-Re: why not hadoop backup name node data to local disk daily or hourly?
I actually have this exact same error. After running my namenode for
awhile (with a snn), it gets to a point where the snn starts crashing and
if I try to restart the NN I will get this problem. I typically wind up
having to go with a much older copy of the image and edits files in order
to get it up and running and naturally that means data loss.
On Mon, Dec 24, 2012 at 8:22 PM, 周梦想 <[EMAIL PROTECTED]> wrote:
> thanks Tariq,
> Now we are trying to recover data，but some data has lost forever.
> the logs just reported NULL Point Exception:
> 2012-12-17 17:09:05,646 ERROR org.apache.hadoop.hdfs.server.namenode.NameNode: java.lang.NullPointerException
> at org.apache.hadoop.hdfs.server.namenode.FSDirectory.addChild(FSDirectory.java:1094)
> at org.apache.hadoop.hdfs.server.namenode.FSDirectory.addChild(FSDirectory.java:1106)
> at org.apache.hadoop.hdfs.server.namenode.FSDirectory.addNode(FSDirectory.java:1009)
> at org.apache.hadoop.hdfs.server.namenode.FSDirectory.unprotectedAddFile(FSDirectory.java:208)
> at org.apache.hadoop.hdfs.server.namenode.FSEditLog.loadFSEdits(FSEditLog.java:626)
> at org.apache.hadoop.hdfs.server.namenode.FSImage.loadFSEdits(FSImage.java:1015)
> at org.apache.hadoop.hdfs.server.namenode.FSImage.loadFSImage(FSImage.java:833)
> at org.apache.hadoop.hdfs.server.namenode.FSImage.recoverTransitionRead(FSImage.java:372)
> at org.apache.hadoop.hdfs.server.namenode.FSDirectory.loadFSImage(FSDirectory.java:100)
> at org.apache.hadoop.hdfs.server.namenode.FSNamesystem.initialize(FSNamesystem.java:388)

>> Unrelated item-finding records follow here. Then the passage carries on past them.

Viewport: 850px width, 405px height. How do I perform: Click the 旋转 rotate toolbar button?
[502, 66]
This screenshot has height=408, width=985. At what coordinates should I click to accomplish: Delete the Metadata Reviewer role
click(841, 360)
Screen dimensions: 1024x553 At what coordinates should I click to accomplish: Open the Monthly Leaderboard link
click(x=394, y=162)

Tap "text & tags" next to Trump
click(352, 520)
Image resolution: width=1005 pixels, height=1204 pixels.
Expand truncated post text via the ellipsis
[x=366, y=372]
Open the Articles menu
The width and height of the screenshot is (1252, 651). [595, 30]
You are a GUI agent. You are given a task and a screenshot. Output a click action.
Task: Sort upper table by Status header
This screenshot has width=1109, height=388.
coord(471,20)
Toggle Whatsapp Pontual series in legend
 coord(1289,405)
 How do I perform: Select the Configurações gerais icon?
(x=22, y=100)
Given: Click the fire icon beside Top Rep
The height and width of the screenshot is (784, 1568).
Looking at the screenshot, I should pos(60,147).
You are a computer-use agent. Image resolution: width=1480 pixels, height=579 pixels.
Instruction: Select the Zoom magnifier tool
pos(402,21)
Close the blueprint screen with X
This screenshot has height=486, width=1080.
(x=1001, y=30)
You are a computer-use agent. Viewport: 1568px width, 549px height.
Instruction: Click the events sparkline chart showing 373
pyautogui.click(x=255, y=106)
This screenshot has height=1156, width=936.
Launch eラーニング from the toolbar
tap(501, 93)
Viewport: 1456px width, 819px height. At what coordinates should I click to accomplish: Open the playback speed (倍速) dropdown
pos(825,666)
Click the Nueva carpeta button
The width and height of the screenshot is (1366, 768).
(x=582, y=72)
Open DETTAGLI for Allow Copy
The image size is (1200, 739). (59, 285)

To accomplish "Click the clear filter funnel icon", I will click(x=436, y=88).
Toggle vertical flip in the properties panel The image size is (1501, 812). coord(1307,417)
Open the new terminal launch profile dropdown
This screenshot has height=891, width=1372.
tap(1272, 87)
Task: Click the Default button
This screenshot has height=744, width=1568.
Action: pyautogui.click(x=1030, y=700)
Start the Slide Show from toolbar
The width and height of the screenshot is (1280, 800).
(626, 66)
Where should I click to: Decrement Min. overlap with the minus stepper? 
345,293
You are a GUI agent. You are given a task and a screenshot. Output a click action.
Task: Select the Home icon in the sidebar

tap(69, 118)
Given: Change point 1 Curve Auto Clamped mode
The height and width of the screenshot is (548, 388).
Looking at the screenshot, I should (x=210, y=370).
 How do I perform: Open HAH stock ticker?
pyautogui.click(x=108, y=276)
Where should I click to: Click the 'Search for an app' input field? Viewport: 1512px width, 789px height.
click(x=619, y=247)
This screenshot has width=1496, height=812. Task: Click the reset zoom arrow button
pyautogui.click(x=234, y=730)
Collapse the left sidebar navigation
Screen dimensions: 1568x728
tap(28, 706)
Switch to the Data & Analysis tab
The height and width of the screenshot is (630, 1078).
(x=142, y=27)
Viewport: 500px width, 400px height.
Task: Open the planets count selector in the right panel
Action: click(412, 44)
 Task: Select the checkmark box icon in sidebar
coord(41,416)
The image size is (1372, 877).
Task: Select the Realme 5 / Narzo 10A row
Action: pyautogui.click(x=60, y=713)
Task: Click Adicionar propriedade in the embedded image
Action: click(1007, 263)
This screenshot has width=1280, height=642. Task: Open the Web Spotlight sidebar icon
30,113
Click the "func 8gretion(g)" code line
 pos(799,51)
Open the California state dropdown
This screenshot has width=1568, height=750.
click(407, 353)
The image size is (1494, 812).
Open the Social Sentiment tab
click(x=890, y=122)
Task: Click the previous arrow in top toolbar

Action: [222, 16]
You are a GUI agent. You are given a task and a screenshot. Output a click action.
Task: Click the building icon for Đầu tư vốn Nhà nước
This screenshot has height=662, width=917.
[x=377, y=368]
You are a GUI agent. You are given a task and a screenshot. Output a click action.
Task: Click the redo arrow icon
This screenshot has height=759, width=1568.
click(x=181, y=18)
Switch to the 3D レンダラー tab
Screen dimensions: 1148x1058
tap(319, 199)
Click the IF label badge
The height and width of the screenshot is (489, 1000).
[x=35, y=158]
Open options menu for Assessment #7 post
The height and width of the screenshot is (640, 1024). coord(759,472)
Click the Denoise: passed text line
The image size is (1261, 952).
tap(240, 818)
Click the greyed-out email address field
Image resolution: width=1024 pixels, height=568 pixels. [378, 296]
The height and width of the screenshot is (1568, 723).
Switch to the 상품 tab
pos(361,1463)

> at org.apache.hadoop.hdfs.server.namenode.FSNamesystem.(FSNamesystem.java:362)
> at org.apache.hadoop.hdfs.server.namenode.NameNode.initialize(NameNode.java:276)
> at org.apache.hadoop.hdfs.server.namenode.NameNode.(NameNode.java:496)
> at org.apache.hadoop.hdfs.server.namenode.NameNode.createNameNode(NameNode.java:1279)
> at org.apache.hadoop.hdfs.server.namenode.NameNode.main(NameNode.java:1288)
> We changed the source of hadoop to try catch this exception and rebuild
> it, then we can start hadoop NN, but the problem of HBase remained.
> so we have to upgrade the version of HBase and try to repair HBase Meta
> data from Regins data.
> Now we are planning to upgrade to stable version of hadoop 1.0.4 and HBase
> Best regards,
> 2012/12/24 Mohammad Tariq <[EMAIL PROTECTED]>
>> Hello Andy,
>> I hope you are stable now :)
>> Just a quick question. Did you find anything interesting in the NN, SNN,
>> DN logs?
>> And my grandma says, I look like Abhishek Bachchcan<http://en.wikipedia.org/wiki/Abhishek_Bacchan>;)
>> Best Regards,
>> On Mon, Dec 24, 2012 at 4:24 PM, 周梦想 <[EMAIL PROTECTED]> wrote:
>>> I stoped the Hadoop, changed every nodes' IP and configured again, and
>>> started Hadoop again. Yes, we did change the IP of NN.
>>> 2012/12/24 Nitin Pawar <[EMAIL PROTECTED]>
>>>> what do you mean by this "We changed all IPs of the Hadoop System"
>>>> You changed the IPs of the nodes in one go? or you retired nodes one by
>>>> one and changed IPs and brought them back in rotation? Also did you change
>>>> IP of your NN as well ?
>>>> On Mon, Dec 24, 2012 at 4:10 PM, 周梦想 <[EMAIL PROTECTED]> wrote:
>>>>> Actually the problem was beggining at SecondNameNode. We changed all
>>>>> IPs of the Hadoop System
>>>> Nitin Pawar